## Problem to work on
Which lines in the data below contain the word "height"? Pull each of them out.

## Records for this task
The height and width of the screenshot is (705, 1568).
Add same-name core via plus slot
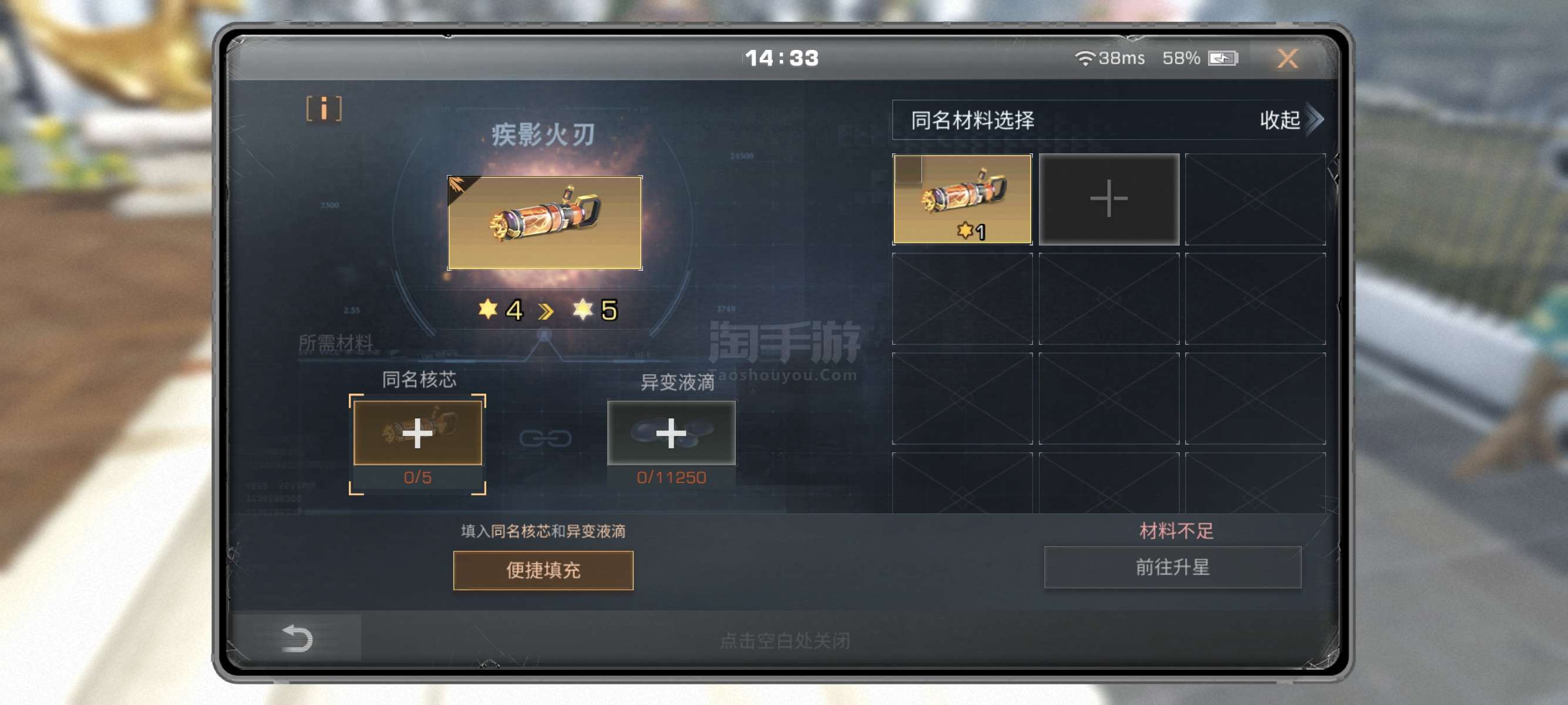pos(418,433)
---
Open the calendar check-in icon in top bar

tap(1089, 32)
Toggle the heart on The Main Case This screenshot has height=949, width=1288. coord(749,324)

## Expected answer
The height and width of the screenshot is (705, 1568).
Toggle the heart on The Main Case This screenshot has height=949, width=1288. coord(749,324)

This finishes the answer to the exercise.